▸ What you will do: Please copy, word for word, the line holding "800x600 pixels. Task: Click" and each line that follows it through the end of the entries, omitting any pictures.

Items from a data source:
--- START ---
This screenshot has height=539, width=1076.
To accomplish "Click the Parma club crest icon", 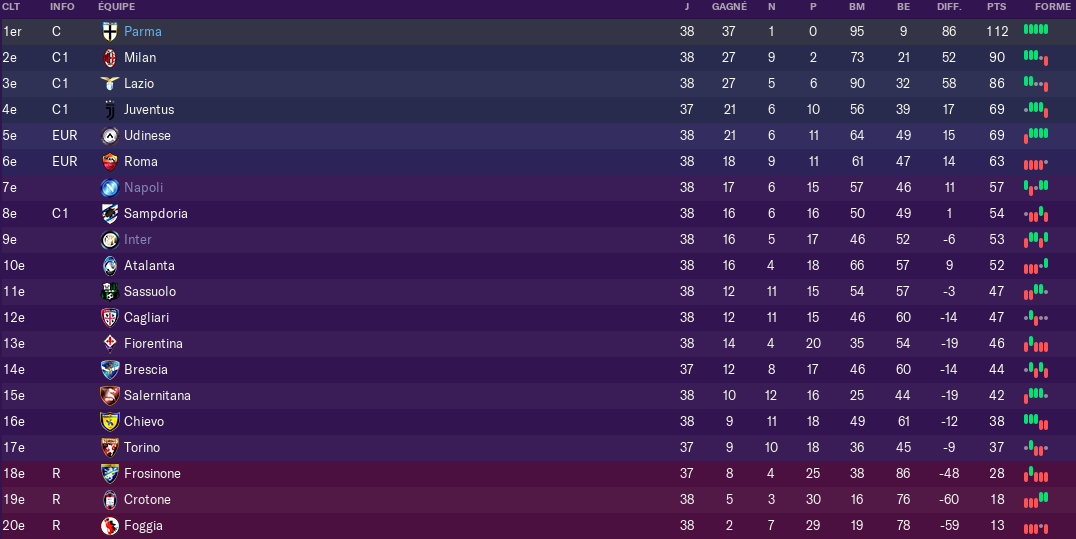I will click(110, 32).
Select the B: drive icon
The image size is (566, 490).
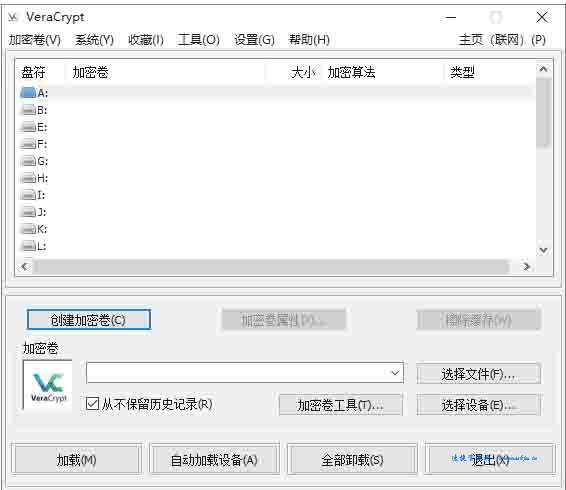pos(29,110)
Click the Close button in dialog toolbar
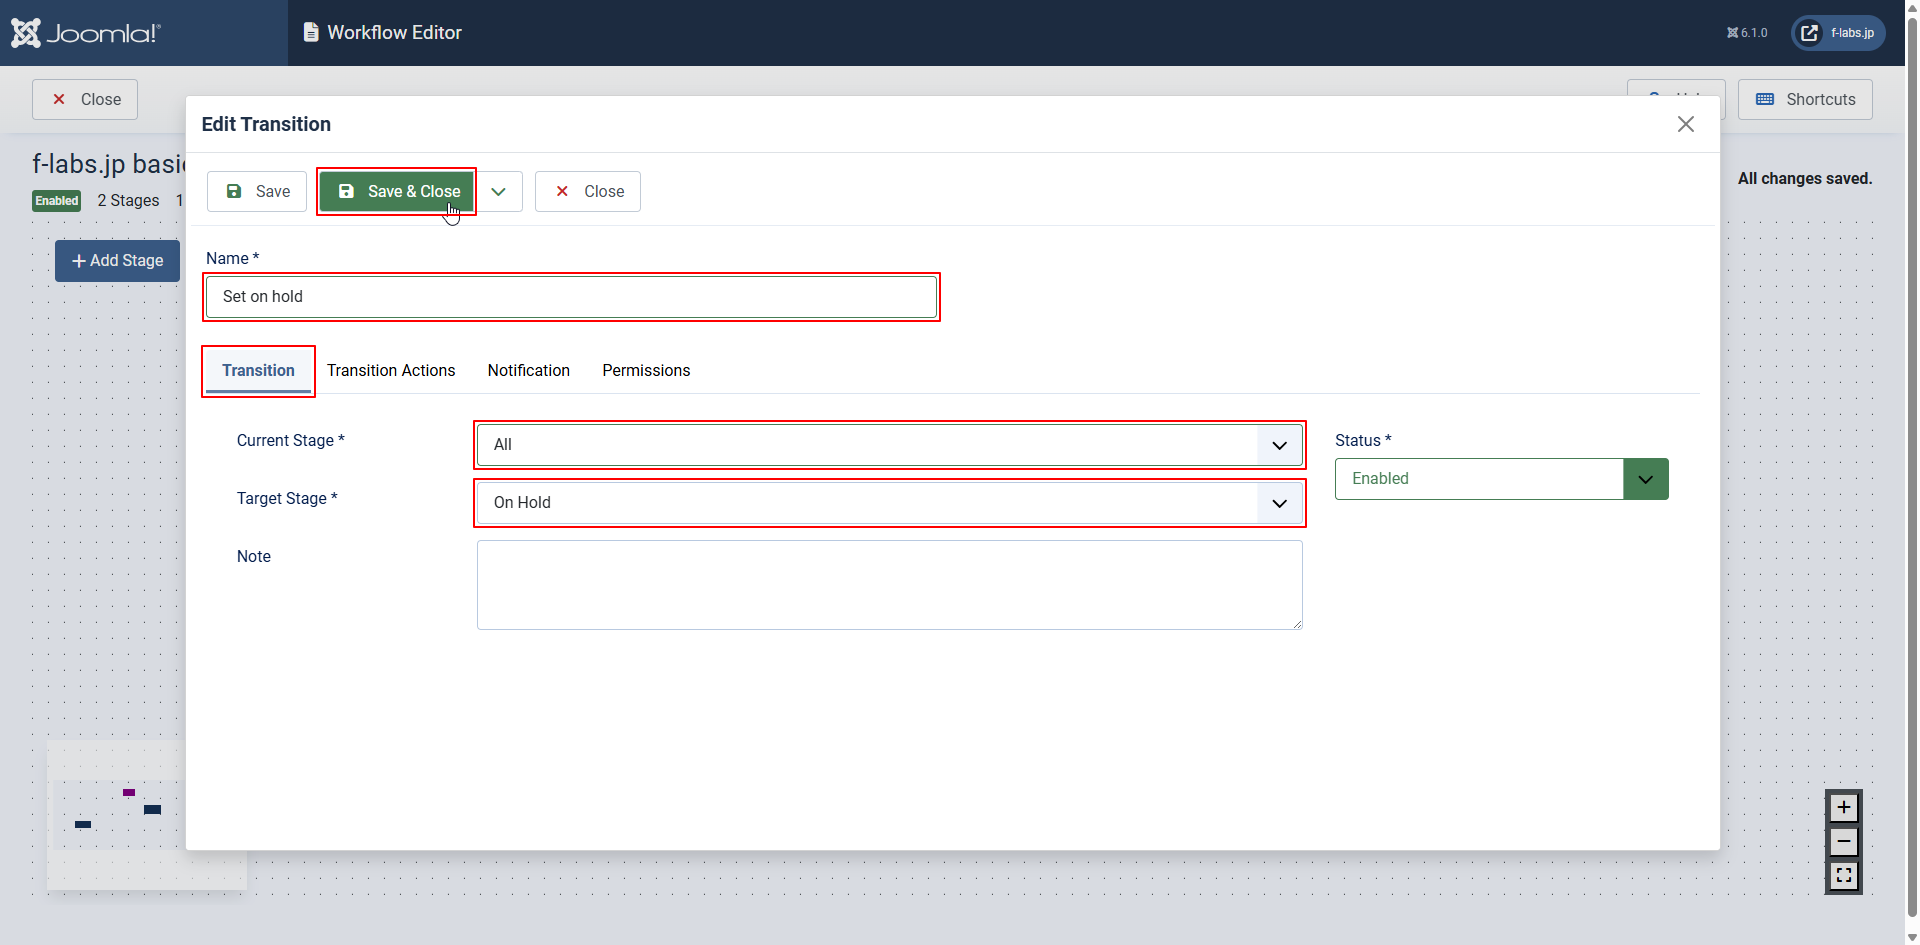Image resolution: width=1920 pixels, height=945 pixels. (x=588, y=192)
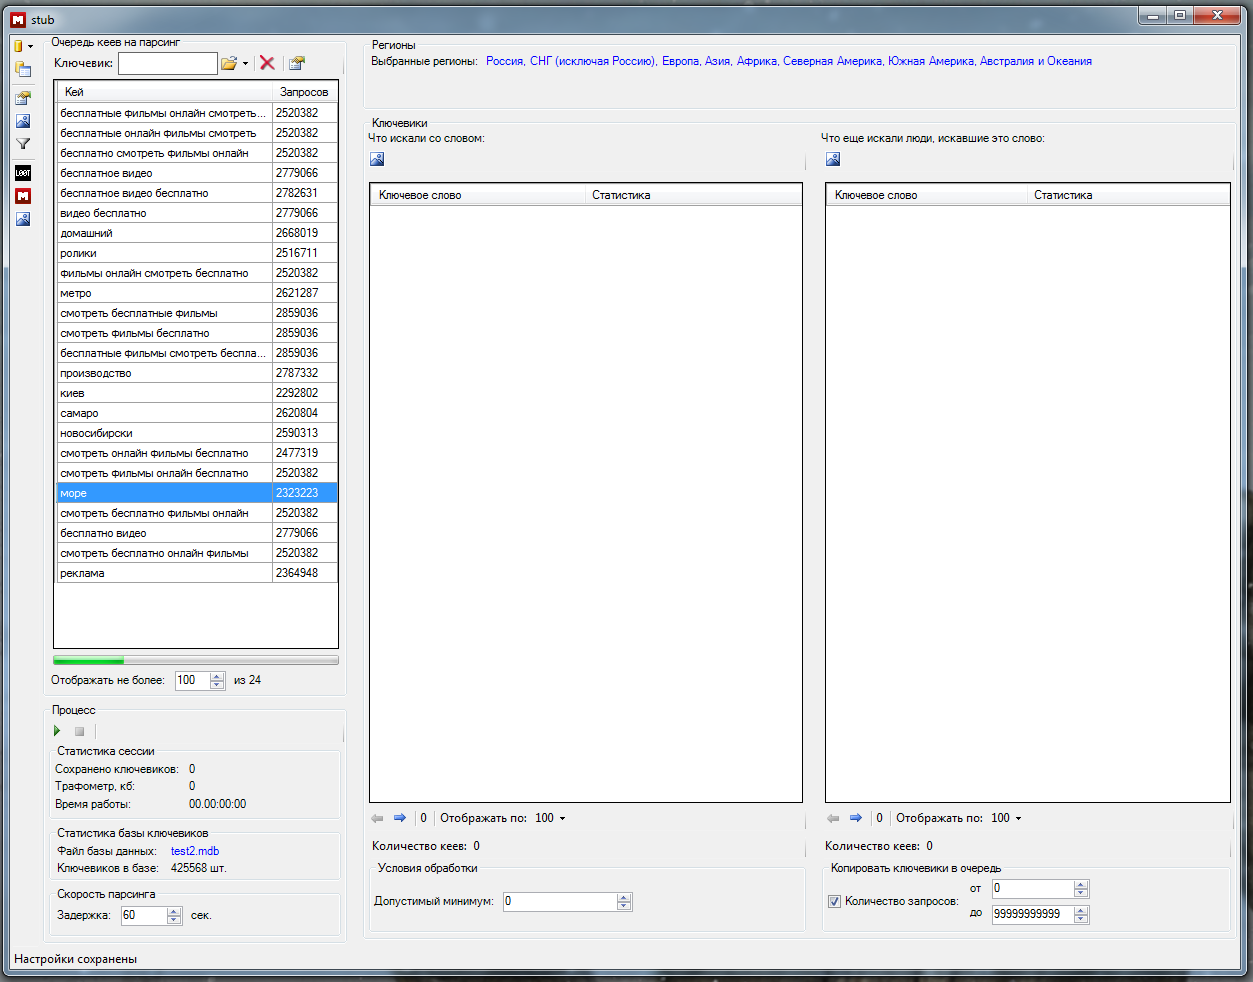Click the "Ключевик" text input field
The image size is (1253, 982).
click(x=167, y=64)
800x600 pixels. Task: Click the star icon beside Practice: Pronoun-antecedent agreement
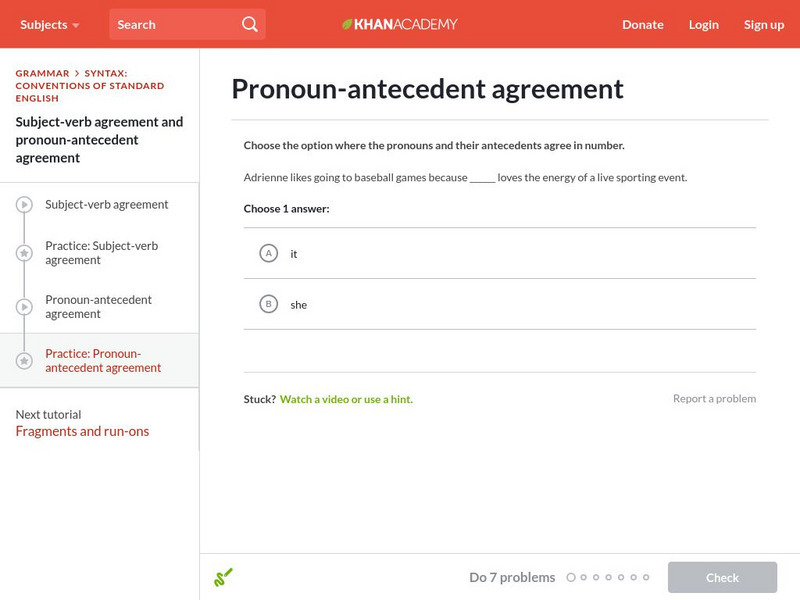coord(24,361)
--- END ---
▸ Answer box:
800x600 pixels. Task: Click the star icon beside Practice: Pronoun-antecedent agreement
coord(24,361)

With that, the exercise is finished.